→ PROVIDED INFORMATION:
Start of Block

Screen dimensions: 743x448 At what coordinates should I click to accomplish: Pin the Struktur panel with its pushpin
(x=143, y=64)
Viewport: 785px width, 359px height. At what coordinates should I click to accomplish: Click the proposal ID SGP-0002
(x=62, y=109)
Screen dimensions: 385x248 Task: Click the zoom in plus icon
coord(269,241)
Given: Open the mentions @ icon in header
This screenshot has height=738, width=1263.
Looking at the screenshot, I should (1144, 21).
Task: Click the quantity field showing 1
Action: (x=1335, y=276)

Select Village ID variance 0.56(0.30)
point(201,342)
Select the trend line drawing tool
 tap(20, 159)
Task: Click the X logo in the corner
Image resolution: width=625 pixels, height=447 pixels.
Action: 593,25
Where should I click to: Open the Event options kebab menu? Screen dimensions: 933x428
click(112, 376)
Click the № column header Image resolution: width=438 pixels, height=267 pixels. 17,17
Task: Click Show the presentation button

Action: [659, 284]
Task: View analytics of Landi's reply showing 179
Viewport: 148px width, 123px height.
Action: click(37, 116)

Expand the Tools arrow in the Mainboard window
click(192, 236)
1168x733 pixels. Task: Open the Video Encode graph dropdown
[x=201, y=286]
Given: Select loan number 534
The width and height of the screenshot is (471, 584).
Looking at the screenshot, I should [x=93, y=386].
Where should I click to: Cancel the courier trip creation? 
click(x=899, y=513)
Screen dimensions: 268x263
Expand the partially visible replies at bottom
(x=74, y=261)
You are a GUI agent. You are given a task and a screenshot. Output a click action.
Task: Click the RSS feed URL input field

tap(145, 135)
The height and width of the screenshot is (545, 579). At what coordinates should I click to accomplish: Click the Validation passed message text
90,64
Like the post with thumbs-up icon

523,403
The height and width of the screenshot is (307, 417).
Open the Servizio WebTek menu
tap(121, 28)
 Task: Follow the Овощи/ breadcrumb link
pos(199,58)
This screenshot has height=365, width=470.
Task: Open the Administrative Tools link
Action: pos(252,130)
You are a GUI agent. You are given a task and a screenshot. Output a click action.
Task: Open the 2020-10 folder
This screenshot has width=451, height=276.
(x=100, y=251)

End of Block

→ INSTRUCTIONS TO FOLLOW:
Starting at the line in the records above that contains "Task: Click the RSS feed URL input field", output every line up to and including the last one, with nothing added.

→ ANSWER FOR THIS EXERCISE:
Task: Click the RSS feed URL input field

tap(145, 135)
The height and width of the screenshot is (545, 579). At what coordinates should I click to accomplish: Click the Validation passed message text
90,64
Like the post with thumbs-up icon

523,403
The height and width of the screenshot is (307, 417).
Open the Servizio WebTek menu
tap(121, 28)
 Task: Follow the Овощи/ breadcrumb link
pos(199,58)
This screenshot has height=365, width=470.
Task: Open the Administrative Tools link
Action: pos(252,130)
You are a GUI agent. You are given a task and a screenshot. Output a click action.
Task: Open the 2020-10 folder
This screenshot has width=451, height=276.
(x=100, y=251)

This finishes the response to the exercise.